_Task directions_
Please transcribe the data word for word, beginning at the line that contains "Open the MORE button" and continuing through the line that contains "pos(166,196)". Omit the pictures from your answer.

_Given entries_
####

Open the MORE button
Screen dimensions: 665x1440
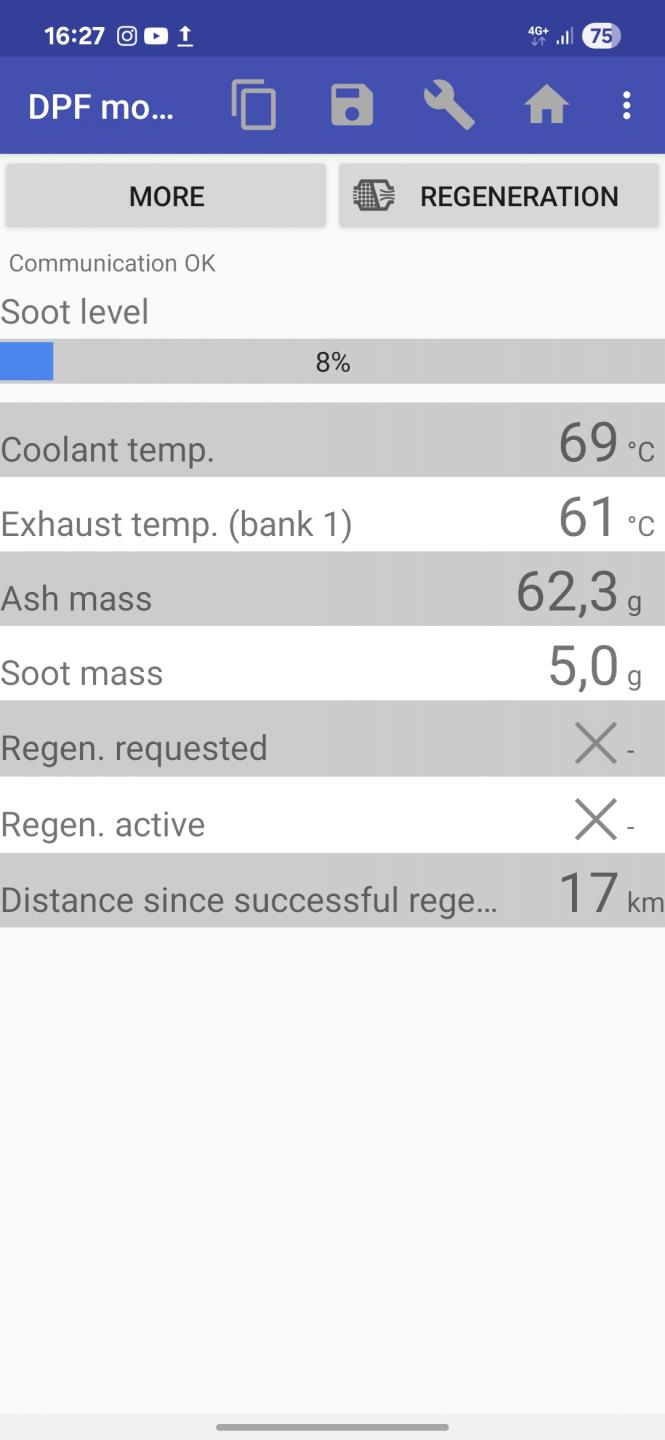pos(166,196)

####

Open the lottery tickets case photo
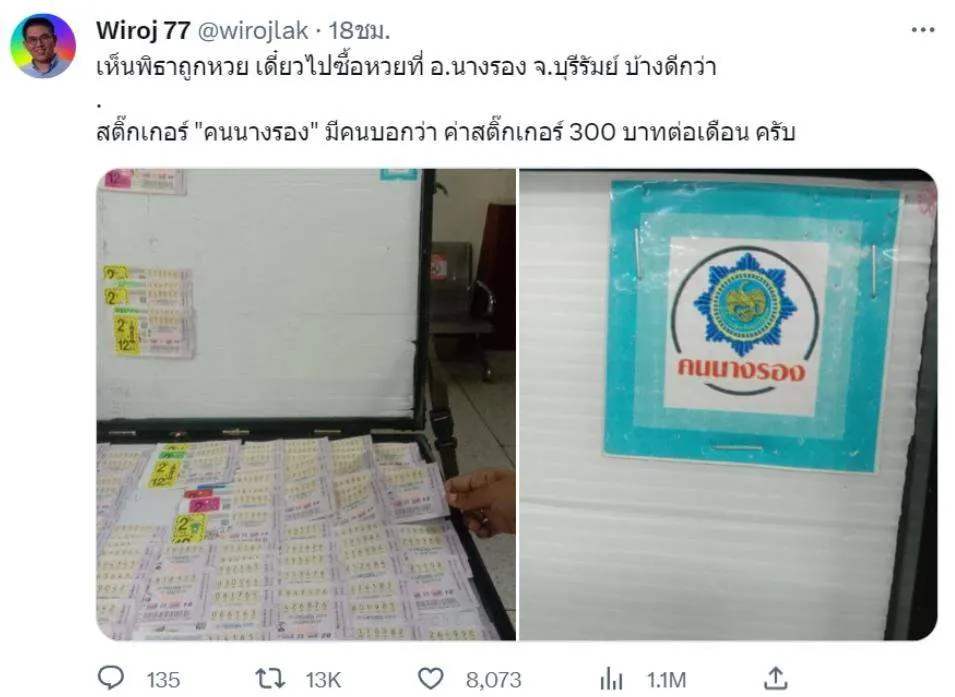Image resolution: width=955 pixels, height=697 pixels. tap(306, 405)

####

_Answer to the task_
Open the MORE button
Screen dimensions: 665x1440
pos(166,196)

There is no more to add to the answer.